I'm not thrilled with the way things are going, but I have no excuse to sit around and whine about it. Since I'm definitely not part of the solution, I'm probably part of the problem. I would find it very hard indeed to argue that I'm a useful member of society.
Since my moral code forbids my bellyaching (for today anyway), and since I'm too lazy to actually do anything about it, my only choice is to move to another country. I figure I better get out soon, since I have eczema and can't get the smallpox vaccination.

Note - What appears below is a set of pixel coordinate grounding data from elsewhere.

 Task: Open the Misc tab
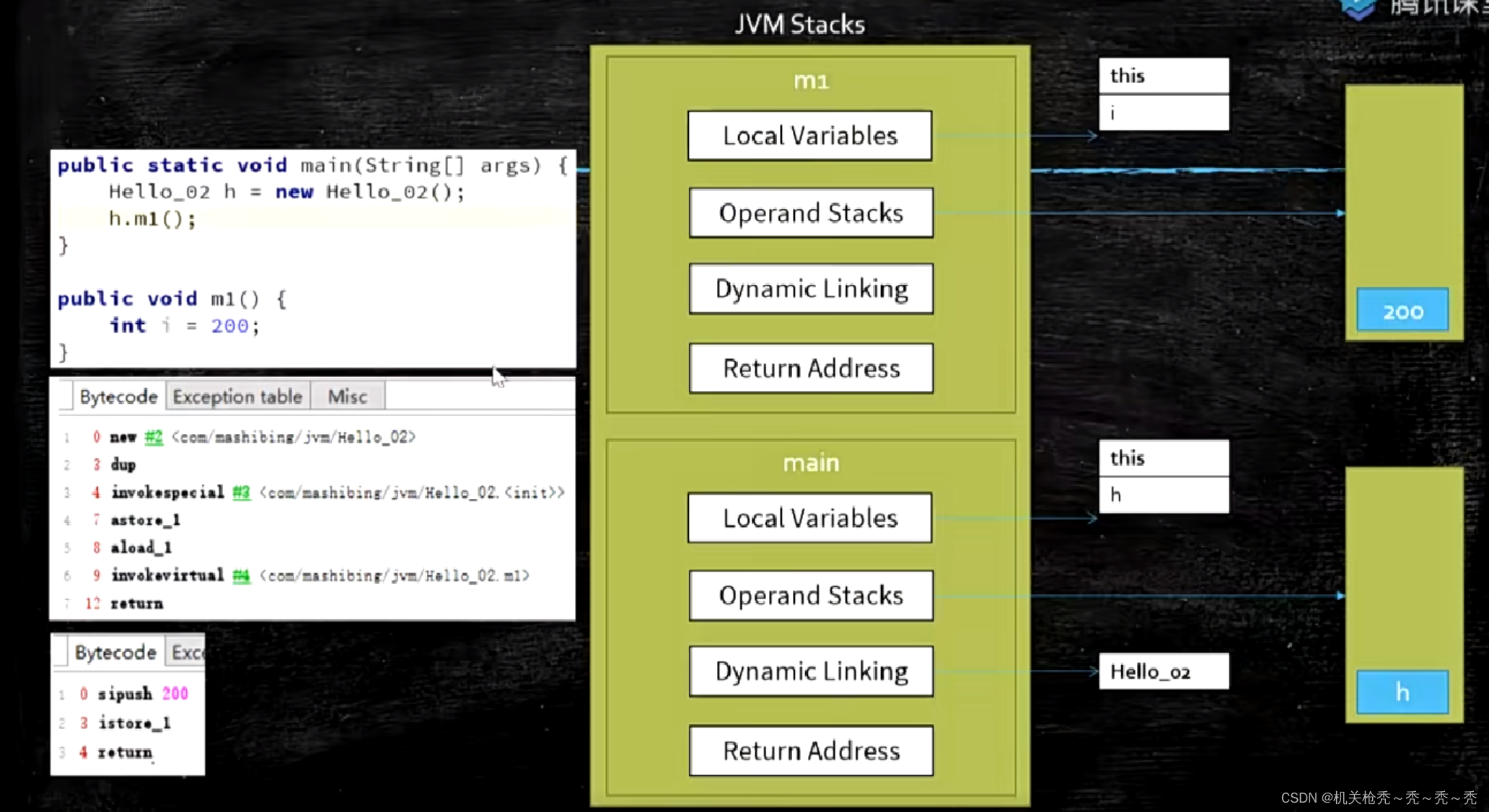(x=347, y=397)
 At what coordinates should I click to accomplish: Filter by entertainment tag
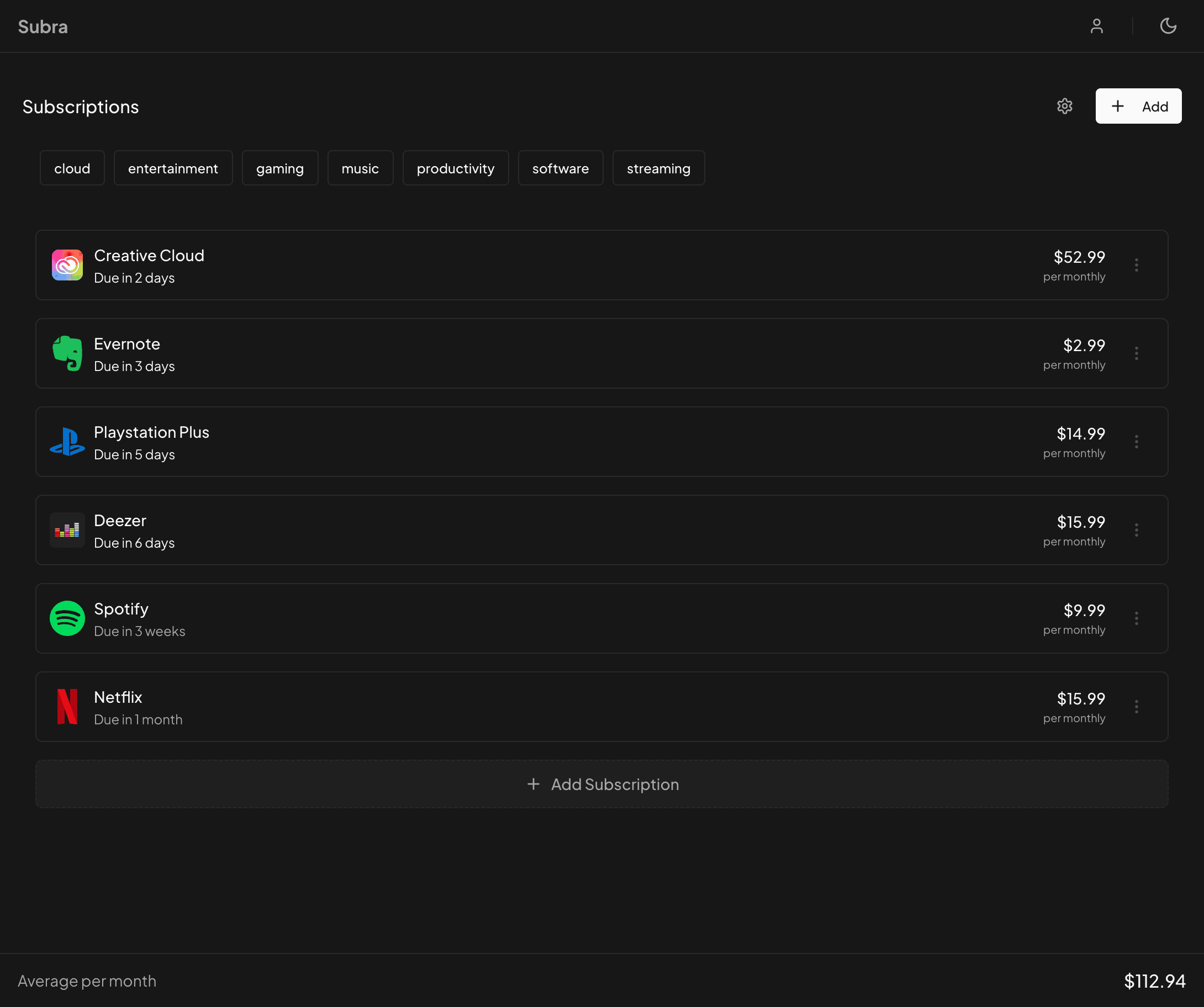172,168
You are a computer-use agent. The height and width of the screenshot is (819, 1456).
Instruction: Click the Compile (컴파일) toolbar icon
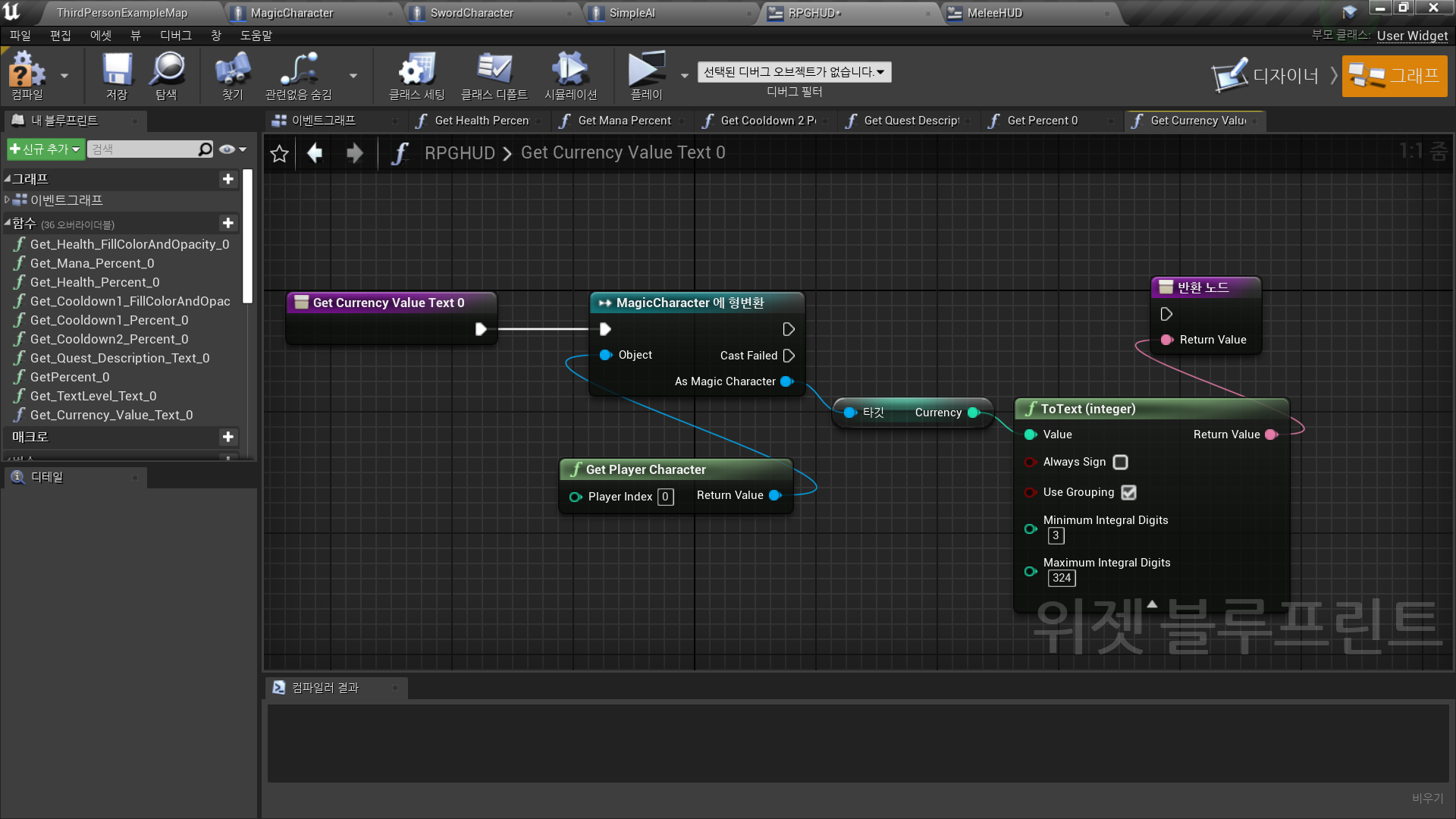(27, 70)

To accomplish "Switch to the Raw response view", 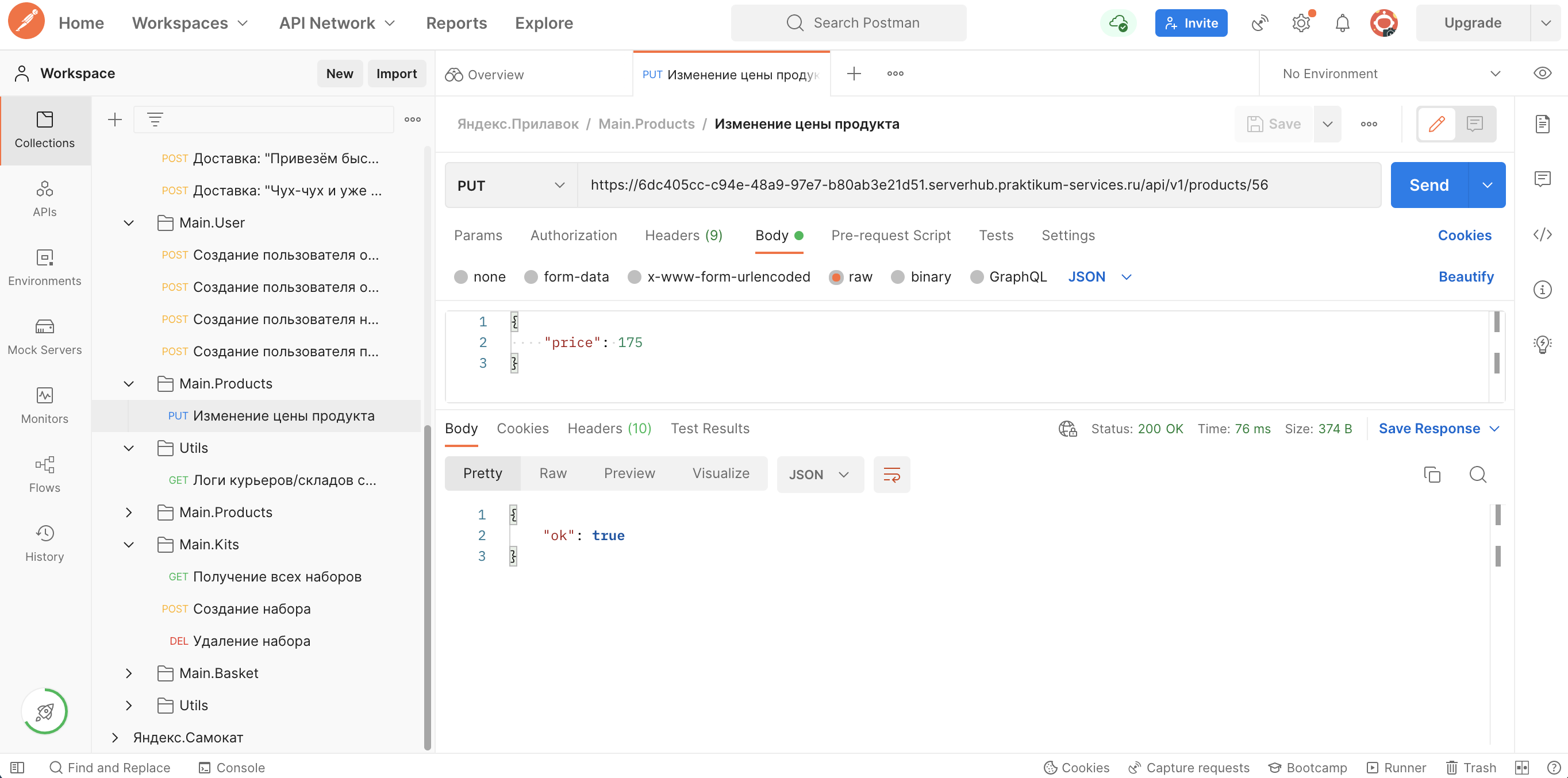I will click(553, 473).
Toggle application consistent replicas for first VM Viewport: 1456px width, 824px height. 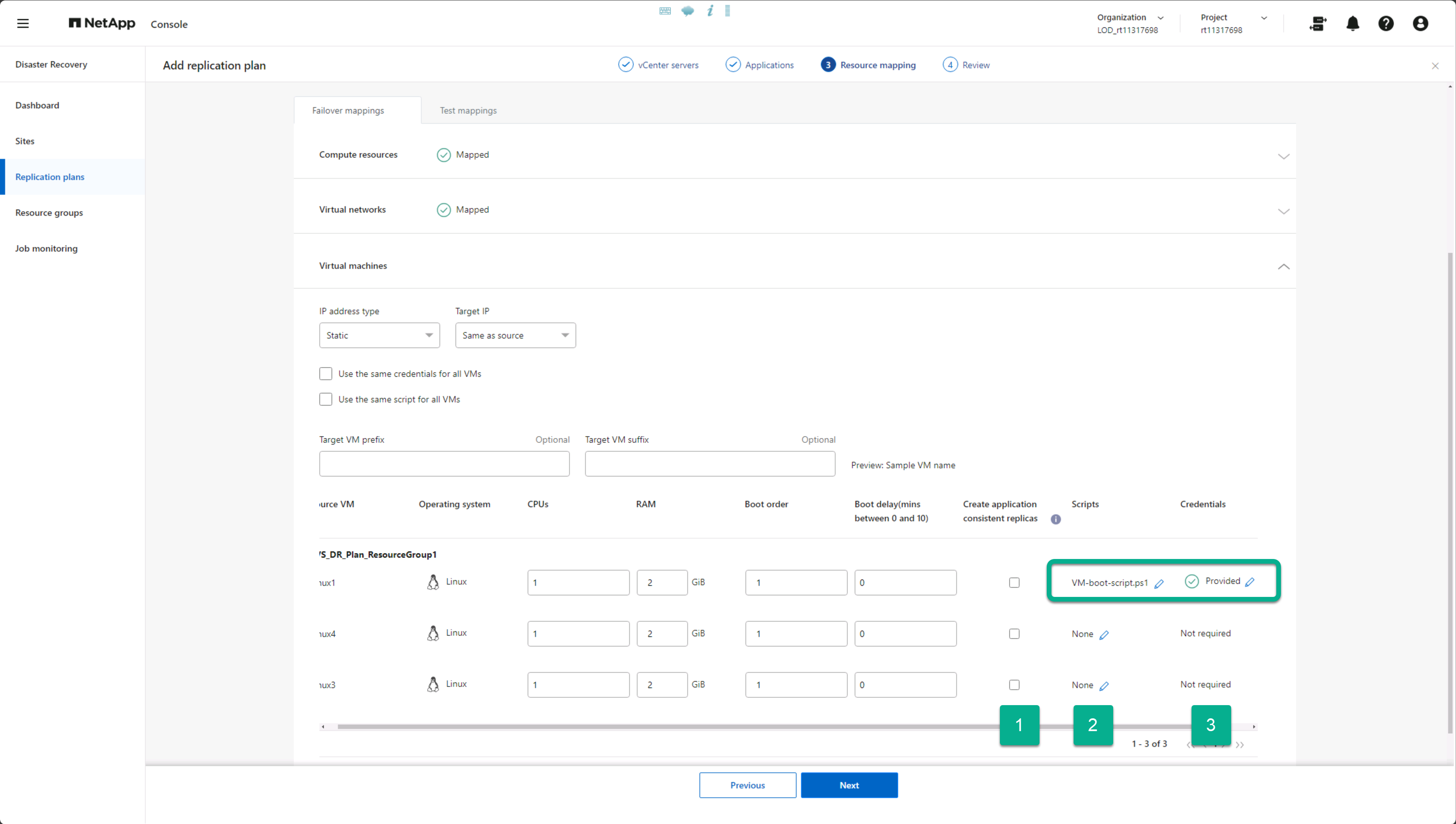(1014, 582)

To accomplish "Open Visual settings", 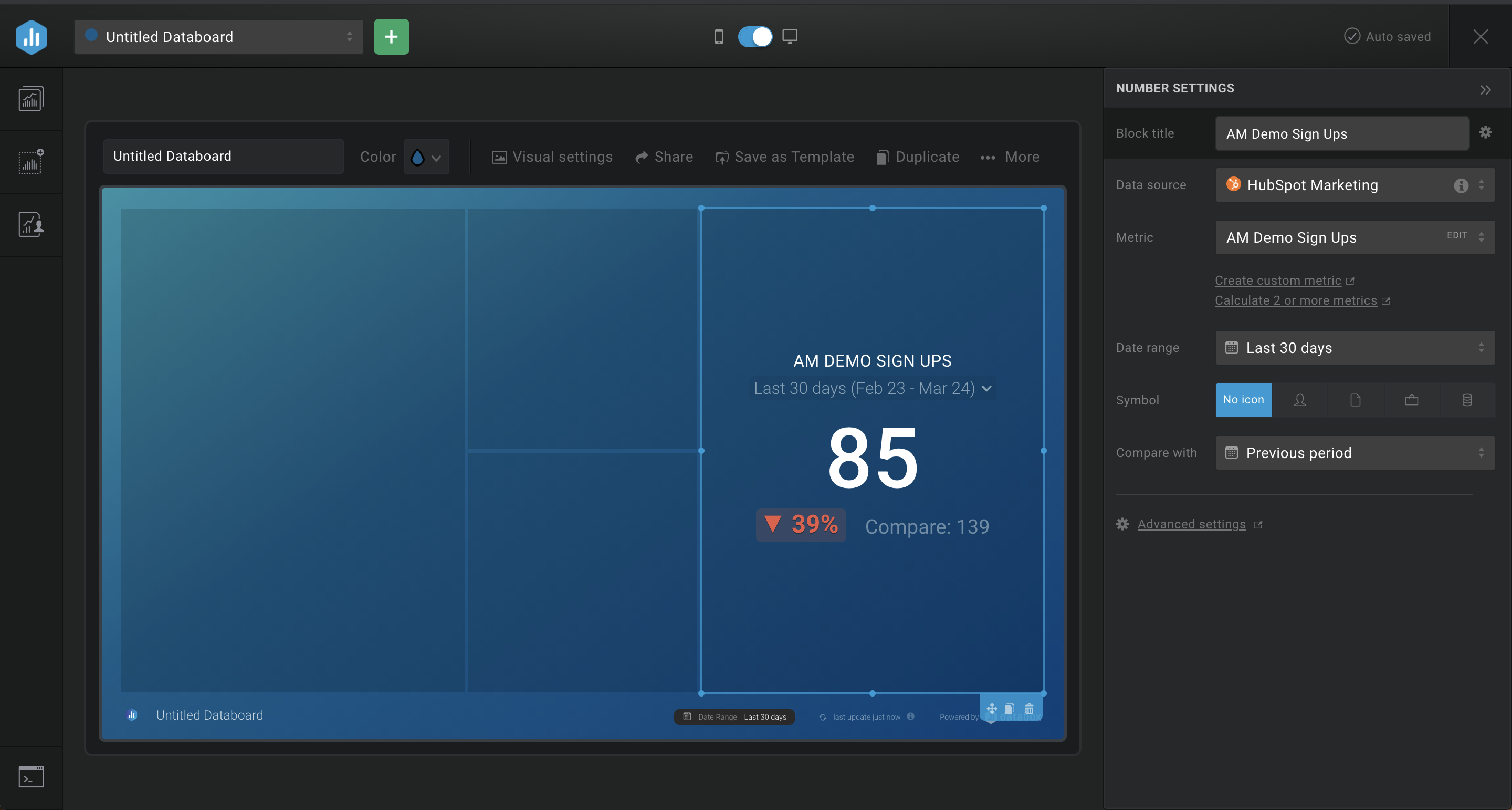I will point(552,157).
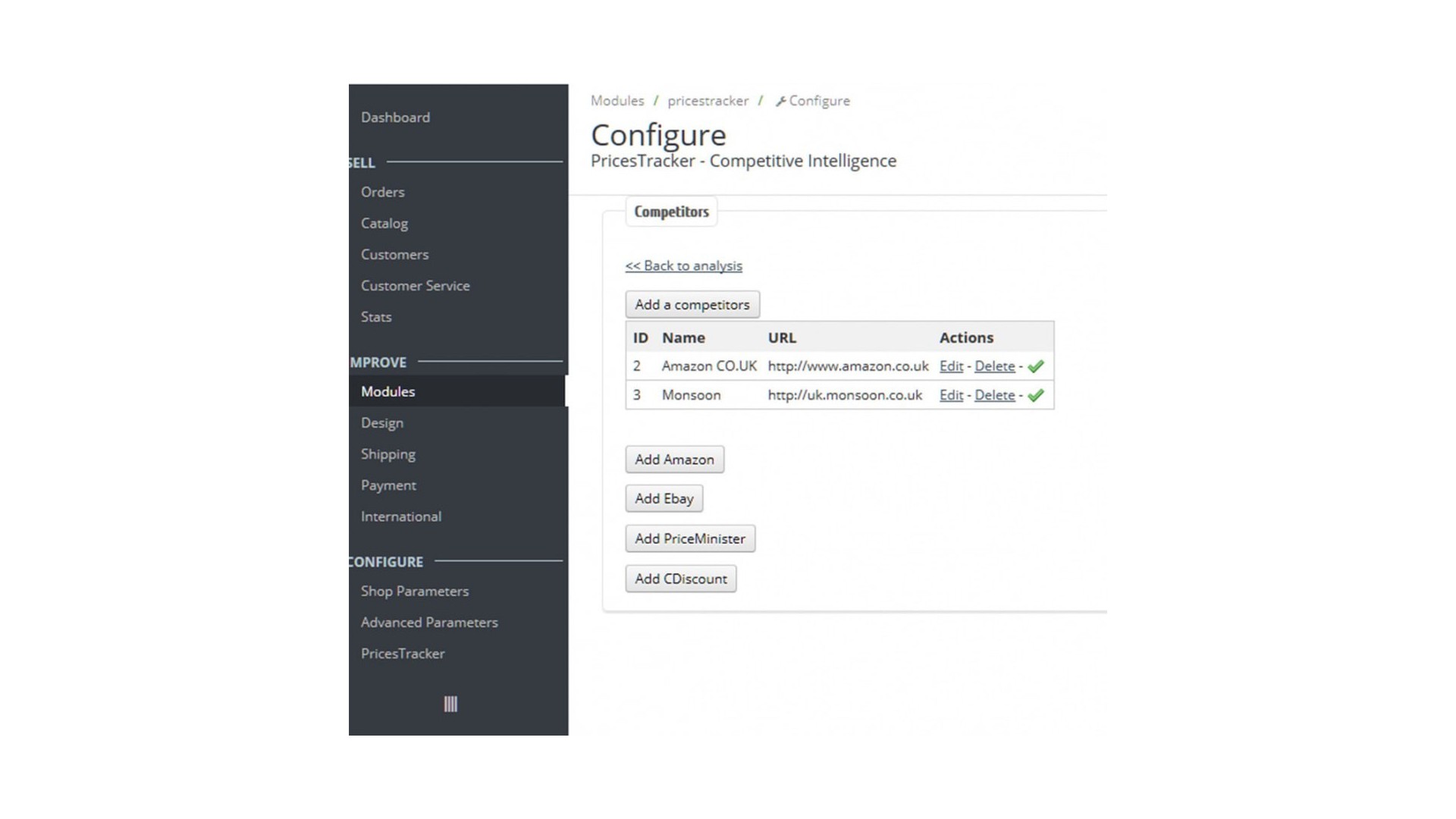Click the wrench Configure breadcrumb icon

(x=780, y=102)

What country? Tough call. Immigration policies and visa availabilities aside, here are my top choices.
Norway
I've actually been to Norway. I love it. I actually love the whole Scandinavian region. As my few friends are certainly sick of hearing, my goal is to get rich and build a castle in Norway. Apparently my goal also involves getting rich by drinking scotch and playing video games til 3AM every night. Regardless, we're talking about a country that has rugged terrain, a great educational system, banned the Power Rangers, and walked out of the Kyoto talks because the U.S. refused to cut back on greenhouse emissions. I'm also convinced that I'm really a Viking. It's possible. It's also quite possible I'm a Leprechaun, but that's nowhere near as cool. Just a little creepier.
Japan
I've never been there, but if pop culture has taught me one thing, it's that Japan is basically just like Blade Runner/Black Rain/any William Gibson novel. Flying cars, chips in my brain, lots of rain and neon, and hot Asian girls. Hot Asian girls dressed as schoolgirls. Hot Asian girls dressed as strippers dressed as schoolgirls. What other country can I walk around in a slick suit with a samurai sword strapped to my back? You can do that in Tokyo, right?
Canada
All right, so they hate us now. Just because we dropped some bombs on their boys and don't want to acknowledge the fact that maybe we screwed up. But I can probably hide my American traits and blend in with Canadian society. I'd just have to wear a lot of flannel and listen to Gordon Lightfoot all the time. If I did the Canadian thing, I'd probably be a mountain man. I guess I'd be called a "Trapper". Living off the land, making my clothes from the skins of wildebeests that I trapped. Bear, cougar, spider monkeys, etc. I'm assuming I'd still have a broadband connection, of course.
Greece
I don't have any real reason to live in Greece, except that I was there over Christmas and learned enough Greek to be able to order myself beer, coffee, and cigarettes. I can't imagine what else I would need. Perhaps I can sneak into the country with the proud young Olympians. I'll pose as a track and field guy. I always thought the pole vault looked kind of fun. I always had a soft spot for Olympic events that look like they're based on old Warner Brothers cartoons. Or maybe I could compete in the Gymkata event.
Morocco
I was at the dentist's the other day (I'm always at the dentist·apparently my teeth are made of pudding) and my dentist had a big TV in the dental room. It was tuned into AMC, which was playing Havana with Robert Redford. Apparently my dentist also got a new video camera for Christmas·some tiny thing that goes into my mouth and is operated by foot controls. This allows me to watch TV and see the gaping holes being drilled into my last remaining teeth. Very unsettling. Anyway, I'd never seen Havana, but I couldn't help thinking how cool Robert Redford looked, sitting in a Cuban bar playing cards and smoking. In my ultimate coolest possible moment, I could never look that cool. However, I'm scared of Cuba, so I'm thinking I could try to pull the same thing off in Morocco. Do the whole Casablanca thing. I'd get to wear a hat and smoke and play cards all day. Is Morocco still a real country? It gets pretty hard to keep track of what's going on with political geography in Africa, Eastern Europe, and West Virginia. I'm just a stupid American. No wonder the rest of the world hates us.